Action item: Copy the entries below in full, keeping them exactly as they are.

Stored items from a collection
*** Begin section ***
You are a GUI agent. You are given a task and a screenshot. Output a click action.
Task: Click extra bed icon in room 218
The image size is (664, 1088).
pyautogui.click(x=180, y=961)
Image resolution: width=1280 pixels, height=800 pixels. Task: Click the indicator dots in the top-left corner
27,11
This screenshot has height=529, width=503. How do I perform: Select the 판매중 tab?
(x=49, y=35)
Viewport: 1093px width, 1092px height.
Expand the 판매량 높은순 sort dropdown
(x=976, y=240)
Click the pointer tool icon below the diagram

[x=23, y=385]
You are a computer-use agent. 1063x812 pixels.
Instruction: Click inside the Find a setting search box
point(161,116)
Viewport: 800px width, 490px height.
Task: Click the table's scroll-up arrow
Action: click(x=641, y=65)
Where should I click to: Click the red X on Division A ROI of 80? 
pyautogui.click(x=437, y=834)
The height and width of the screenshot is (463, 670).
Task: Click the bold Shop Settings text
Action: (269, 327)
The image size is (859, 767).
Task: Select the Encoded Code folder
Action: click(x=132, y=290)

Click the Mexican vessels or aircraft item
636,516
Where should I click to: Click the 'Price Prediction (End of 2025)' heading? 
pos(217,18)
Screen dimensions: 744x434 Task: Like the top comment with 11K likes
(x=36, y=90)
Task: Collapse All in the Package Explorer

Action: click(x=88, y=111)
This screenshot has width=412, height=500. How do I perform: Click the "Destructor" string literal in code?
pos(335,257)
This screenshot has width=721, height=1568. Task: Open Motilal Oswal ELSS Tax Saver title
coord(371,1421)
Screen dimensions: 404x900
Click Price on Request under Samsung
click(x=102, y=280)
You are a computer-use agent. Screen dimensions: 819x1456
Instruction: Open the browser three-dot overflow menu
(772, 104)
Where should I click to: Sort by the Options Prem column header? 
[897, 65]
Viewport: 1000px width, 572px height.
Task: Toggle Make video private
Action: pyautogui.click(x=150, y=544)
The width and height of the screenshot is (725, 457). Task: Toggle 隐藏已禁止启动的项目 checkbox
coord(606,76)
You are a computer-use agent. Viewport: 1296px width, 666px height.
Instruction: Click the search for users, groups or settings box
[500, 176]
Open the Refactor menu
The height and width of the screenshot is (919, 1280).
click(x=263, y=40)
*** End section ***
The answer:
You are a GUI agent. You are given a task and a screenshot. Output a click action.
Task: Click extra bed icon in room 218
The image size is (664, 1088).
pyautogui.click(x=180, y=961)
Image resolution: width=1280 pixels, height=800 pixels. Task: Click the indicator dots in the top-left corner
27,11
This screenshot has height=529, width=503. How do I perform: Select the 판매중 tab?
(x=49, y=35)
Viewport: 1093px width, 1092px height.
Expand the 판매량 높은순 sort dropdown
(x=976, y=240)
Click the pointer tool icon below the diagram

[x=23, y=385]
You are a computer-use agent. 1063x812 pixels.
Instruction: Click inside the Find a setting search box
point(161,116)
Viewport: 800px width, 490px height.
Task: Click the table's scroll-up arrow
Action: click(x=641, y=65)
Where should I click to: Click the red X on Division A ROI of 80? 
pyautogui.click(x=437, y=834)
The height and width of the screenshot is (463, 670).
Task: Click the bold Shop Settings text
Action: (269, 327)
The image size is (859, 767).
Task: Select the Encoded Code folder
Action: click(x=132, y=290)

Click the Mexican vessels or aircraft item
636,516
Where should I click to: Click the 'Price Prediction (End of 2025)' heading? 
pos(217,18)
Screen dimensions: 744x434 Task: Like the top comment with 11K likes
(x=36, y=90)
Task: Collapse All in the Package Explorer

Action: click(x=88, y=111)
This screenshot has width=412, height=500. How do I perform: Click the "Destructor" string literal in code?
pos(335,257)
This screenshot has width=721, height=1568. Task: Open Motilal Oswal ELSS Tax Saver title
coord(371,1421)
Screen dimensions: 404x900
Click Price on Request under Samsung
click(x=102, y=280)
You are a computer-use agent. Screen dimensions: 819x1456
Instruction: Open the browser three-dot overflow menu
(772, 104)
Where should I click to: Sort by the Options Prem column header? 
[897, 65]
Viewport: 1000px width, 572px height.
Task: Toggle Make video private
Action: pyautogui.click(x=150, y=544)
The width and height of the screenshot is (725, 457). Task: Toggle 隐藏已禁止启动的项目 checkbox
coord(606,76)
You are a computer-use agent. Viewport: 1296px width, 666px height.
Instruction: Click the search for users, groups or settings box
[500, 176]
Open the Refactor menu
The height and width of the screenshot is (919, 1280).
click(x=263, y=40)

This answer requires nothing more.